# [Dataset entries]
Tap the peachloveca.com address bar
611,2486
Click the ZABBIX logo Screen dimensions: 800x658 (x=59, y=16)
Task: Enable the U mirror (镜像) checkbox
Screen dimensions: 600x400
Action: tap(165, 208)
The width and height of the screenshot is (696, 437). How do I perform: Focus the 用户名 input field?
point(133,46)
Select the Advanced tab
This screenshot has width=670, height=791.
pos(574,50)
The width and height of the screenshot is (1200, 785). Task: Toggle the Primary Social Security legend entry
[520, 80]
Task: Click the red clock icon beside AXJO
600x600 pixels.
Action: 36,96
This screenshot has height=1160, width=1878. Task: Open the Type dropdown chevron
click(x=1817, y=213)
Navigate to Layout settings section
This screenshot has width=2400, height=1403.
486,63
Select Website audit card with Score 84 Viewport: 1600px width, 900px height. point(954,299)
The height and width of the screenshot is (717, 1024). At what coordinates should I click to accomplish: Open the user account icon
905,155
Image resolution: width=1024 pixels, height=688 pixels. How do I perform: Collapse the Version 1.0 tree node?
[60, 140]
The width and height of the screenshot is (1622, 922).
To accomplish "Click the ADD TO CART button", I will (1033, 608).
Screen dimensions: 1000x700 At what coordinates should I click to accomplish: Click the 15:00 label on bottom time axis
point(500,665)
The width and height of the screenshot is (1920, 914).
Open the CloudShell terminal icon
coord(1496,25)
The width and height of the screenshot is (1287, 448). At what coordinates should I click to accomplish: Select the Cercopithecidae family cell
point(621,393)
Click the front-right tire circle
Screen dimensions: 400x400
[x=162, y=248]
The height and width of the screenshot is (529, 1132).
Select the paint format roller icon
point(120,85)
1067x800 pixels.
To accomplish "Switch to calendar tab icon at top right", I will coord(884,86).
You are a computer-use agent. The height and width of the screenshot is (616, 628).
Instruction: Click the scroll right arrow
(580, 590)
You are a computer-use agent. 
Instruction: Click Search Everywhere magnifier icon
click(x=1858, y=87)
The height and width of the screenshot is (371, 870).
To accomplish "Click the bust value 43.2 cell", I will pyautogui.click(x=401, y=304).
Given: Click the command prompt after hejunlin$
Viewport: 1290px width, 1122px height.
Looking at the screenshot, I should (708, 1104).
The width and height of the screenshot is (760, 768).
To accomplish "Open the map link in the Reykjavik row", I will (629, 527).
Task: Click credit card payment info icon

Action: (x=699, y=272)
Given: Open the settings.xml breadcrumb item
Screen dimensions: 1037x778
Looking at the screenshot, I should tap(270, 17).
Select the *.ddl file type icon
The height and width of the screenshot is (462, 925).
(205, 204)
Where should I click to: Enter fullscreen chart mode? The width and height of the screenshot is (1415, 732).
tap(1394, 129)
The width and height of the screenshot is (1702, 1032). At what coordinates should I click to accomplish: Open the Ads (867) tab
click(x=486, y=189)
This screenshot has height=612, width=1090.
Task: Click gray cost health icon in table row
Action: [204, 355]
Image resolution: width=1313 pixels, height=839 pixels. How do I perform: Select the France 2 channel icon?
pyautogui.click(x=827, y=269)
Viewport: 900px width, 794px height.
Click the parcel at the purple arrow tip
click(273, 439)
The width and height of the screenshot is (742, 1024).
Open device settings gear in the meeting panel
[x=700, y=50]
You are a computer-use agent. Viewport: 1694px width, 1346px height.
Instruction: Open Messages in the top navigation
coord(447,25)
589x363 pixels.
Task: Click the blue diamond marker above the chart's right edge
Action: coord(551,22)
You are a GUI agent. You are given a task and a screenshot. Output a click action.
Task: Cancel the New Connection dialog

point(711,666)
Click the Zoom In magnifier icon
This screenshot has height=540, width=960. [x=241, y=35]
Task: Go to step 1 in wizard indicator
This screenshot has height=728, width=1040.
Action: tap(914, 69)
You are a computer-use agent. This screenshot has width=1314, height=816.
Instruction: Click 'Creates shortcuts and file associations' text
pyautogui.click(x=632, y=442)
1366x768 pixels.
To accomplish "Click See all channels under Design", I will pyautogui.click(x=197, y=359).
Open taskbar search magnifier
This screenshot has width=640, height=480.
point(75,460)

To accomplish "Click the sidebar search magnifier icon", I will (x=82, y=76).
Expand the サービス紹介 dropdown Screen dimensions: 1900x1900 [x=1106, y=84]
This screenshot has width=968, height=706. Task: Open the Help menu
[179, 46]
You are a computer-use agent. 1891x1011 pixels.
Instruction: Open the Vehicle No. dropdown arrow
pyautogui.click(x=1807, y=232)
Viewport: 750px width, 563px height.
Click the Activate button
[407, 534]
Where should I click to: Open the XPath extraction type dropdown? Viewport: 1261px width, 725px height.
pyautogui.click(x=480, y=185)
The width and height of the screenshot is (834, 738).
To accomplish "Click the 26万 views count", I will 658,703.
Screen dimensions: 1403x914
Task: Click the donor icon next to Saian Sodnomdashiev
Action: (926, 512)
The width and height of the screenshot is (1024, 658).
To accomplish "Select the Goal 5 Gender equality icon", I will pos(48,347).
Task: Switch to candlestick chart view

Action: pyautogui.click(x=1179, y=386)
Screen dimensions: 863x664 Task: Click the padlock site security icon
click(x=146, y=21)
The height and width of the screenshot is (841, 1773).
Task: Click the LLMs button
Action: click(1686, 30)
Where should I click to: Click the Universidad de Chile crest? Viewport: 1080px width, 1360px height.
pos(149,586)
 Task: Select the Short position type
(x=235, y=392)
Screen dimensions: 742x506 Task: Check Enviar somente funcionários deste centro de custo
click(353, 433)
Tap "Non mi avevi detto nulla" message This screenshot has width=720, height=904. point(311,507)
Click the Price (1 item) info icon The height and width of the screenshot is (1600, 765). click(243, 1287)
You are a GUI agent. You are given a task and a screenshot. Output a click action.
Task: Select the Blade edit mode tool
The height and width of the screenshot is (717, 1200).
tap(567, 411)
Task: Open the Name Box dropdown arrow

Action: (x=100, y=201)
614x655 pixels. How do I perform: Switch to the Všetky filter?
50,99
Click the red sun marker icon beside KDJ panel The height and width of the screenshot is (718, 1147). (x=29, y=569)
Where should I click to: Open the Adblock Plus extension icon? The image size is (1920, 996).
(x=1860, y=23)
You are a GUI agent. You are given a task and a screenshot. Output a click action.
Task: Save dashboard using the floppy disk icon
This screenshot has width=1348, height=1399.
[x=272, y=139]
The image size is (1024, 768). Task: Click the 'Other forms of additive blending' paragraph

# [Work to complete]
Retype the entries exactly, including every line.

# [Exercise answer]
Tap the peachloveca.com address bar
611,2486
Click the ZABBIX logo Screen dimensions: 800x658 (x=59, y=16)
Task: Enable the U mirror (镜像) checkbox
Screen dimensions: 600x400
Action: tap(165, 208)
The width and height of the screenshot is (696, 437). How do I perform: Focus the 用户名 input field?
point(133,46)
Select the Advanced tab
This screenshot has width=670, height=791.
pos(574,50)
The width and height of the screenshot is (1200, 785). Task: Toggle the Primary Social Security legend entry
[520, 80]
Task: Click the red clock icon beside AXJO
600x600 pixels.
Action: 36,96
This screenshot has height=1160, width=1878. Task: Open the Type dropdown chevron
click(x=1817, y=213)
Navigate to Layout settings section
This screenshot has width=2400, height=1403.
486,63
Select Website audit card with Score 84 Viewport: 1600px width, 900px height. point(954,299)
The height and width of the screenshot is (717, 1024). At what coordinates should I click to accomplish: Open the user account icon
905,155
Image resolution: width=1024 pixels, height=688 pixels. How do I perform: Collapse the Version 1.0 tree node?
[60, 140]
The width and height of the screenshot is (1622, 922).
To accomplish "Click the ADD TO CART button", I will (1033, 608).
Screen dimensions: 1000x700 At what coordinates should I click to accomplish: Click the 15:00 label on bottom time axis
point(500,665)
The width and height of the screenshot is (1920, 914).
Open the CloudShell terminal icon
coord(1496,25)
The width and height of the screenshot is (1287, 448). At what coordinates should I click to accomplish: Select the Cercopithecidae family cell
point(621,393)
Click the front-right tire circle
Screen dimensions: 400x400
[x=162, y=248]
The height and width of the screenshot is (529, 1132).
Select the paint format roller icon
point(120,85)
1067x800 pixels.
To accomplish "Switch to calendar tab icon at top right", I will coord(884,86).
You are a computer-use agent. The height and width of the screenshot is (616, 628).
Instruction: Click the scroll right arrow
(580, 590)
You are a computer-use agent. 
Instruction: Click Search Everywhere magnifier icon
click(x=1858, y=87)
The height and width of the screenshot is (371, 870).
To accomplish "Click the bust value 43.2 cell", I will pyautogui.click(x=401, y=304).
Given: Click the command prompt after hejunlin$
Viewport: 1290px width, 1122px height.
Looking at the screenshot, I should (708, 1104).
The width and height of the screenshot is (760, 768).
To accomplish "Open the map link in the Reykjavik row", I will (629, 527).
Task: Click credit card payment info icon

Action: (x=699, y=272)
Given: Open the settings.xml breadcrumb item
Screen dimensions: 1037x778
Looking at the screenshot, I should tap(270, 17).
Select the *.ddl file type icon
The height and width of the screenshot is (462, 925).
(205, 204)
Where should I click to: Enter fullscreen chart mode? The width and height of the screenshot is (1415, 732).
tap(1394, 129)
The width and height of the screenshot is (1702, 1032). At what coordinates should I click to accomplish: Open the Ads (867) tab
click(x=486, y=189)
This screenshot has height=612, width=1090.
Task: Click gray cost health icon in table row
Action: [204, 355]
Image resolution: width=1313 pixels, height=839 pixels. How do I perform: Select the France 2 channel icon?
pyautogui.click(x=827, y=269)
Viewport: 900px width, 794px height.
Click the parcel at the purple arrow tip
click(273, 439)
The width and height of the screenshot is (742, 1024).
Open device settings gear in the meeting panel
[x=700, y=50]
You are a computer-use agent. Viewport: 1694px width, 1346px height.
Instruction: Open Messages in the top navigation
coord(447,25)
589x363 pixels.
Task: Click the blue diamond marker above the chart's right edge
Action: coord(551,22)
You are a GUI agent. You are given a task and a screenshot. Output a click action.
Task: Cancel the New Connection dialog

point(711,666)
Click the Zoom In magnifier icon
This screenshot has height=540, width=960. [x=241, y=35]
Task: Go to step 1 in wizard indicator
This screenshot has height=728, width=1040.
Action: tap(914, 69)
You are a computer-use agent. This screenshot has width=1314, height=816.
Instruction: Click 'Creates shortcuts and file associations' text
pyautogui.click(x=632, y=442)
1366x768 pixels.
To accomplish "Click See all channels under Design", I will pyautogui.click(x=197, y=359).
Open taskbar search magnifier
This screenshot has width=640, height=480.
point(75,460)

To accomplish "Click the sidebar search magnifier icon", I will (x=82, y=76).
Expand the サービス紹介 dropdown Screen dimensions: 1900x1900 [x=1106, y=84]
This screenshot has width=968, height=706. Task: Open the Help menu
[179, 46]
You are a computer-use agent. 1891x1011 pixels.
Instruction: Open the Vehicle No. dropdown arrow
pyautogui.click(x=1807, y=232)
Viewport: 750px width, 563px height.
Click the Activate button
[407, 534]
Where should I click to: Open the XPath extraction type dropdown? Viewport: 1261px width, 725px height.
pyautogui.click(x=480, y=185)
The width and height of the screenshot is (834, 738).
To accomplish "Click the 26万 views count", I will 658,703.
Screen dimensions: 1403x914
Task: Click the donor icon next to Saian Sodnomdashiev
Action: (926, 512)
The width and height of the screenshot is (1024, 658).
To accomplish "Select the Goal 5 Gender equality icon", I will pos(48,347).
Task: Switch to candlestick chart view

Action: pyautogui.click(x=1179, y=386)
Screen dimensions: 863x664 Task: Click the padlock site security icon
click(x=146, y=21)
The height and width of the screenshot is (841, 1773).
Task: Click the LLMs button
Action: click(1686, 30)
Where should I click to: Click the Universidad de Chile crest? Viewport: 1080px width, 1360px height.
pos(149,586)
 Task: Select the Short position type
(x=235, y=392)
Screen dimensions: 742x506 Task: Check Enviar somente funcionários deste centro de custo
click(353, 433)
Tap "Non mi avevi detto nulla" message This screenshot has width=720, height=904. point(311,507)
Click the Price (1 item) info icon The height and width of the screenshot is (1600, 765). click(243, 1287)
You are a GUI agent. You are given a task and a screenshot. Output a click action.
Task: Select the Blade edit mode tool
The height and width of the screenshot is (717, 1200).
tap(567, 411)
Task: Open the Name Box dropdown arrow

Action: (x=100, y=201)
614x655 pixels. How do I perform: Switch to the Všetky filter?
50,99
Click the red sun marker icon beside KDJ panel The height and width of the screenshot is (718, 1147). (x=29, y=569)
Where should I click to: Open the Adblock Plus extension icon? The image size is (1920, 996).
(x=1860, y=23)
You are a GUI agent. You are given a task and a screenshot. Output a click action.
Task: Save dashboard using the floppy disk icon
This screenshot has width=1348, height=1399.
[x=272, y=139]
The image size is (1024, 768). Task: Click the 'Other forms of additive blending' paragraph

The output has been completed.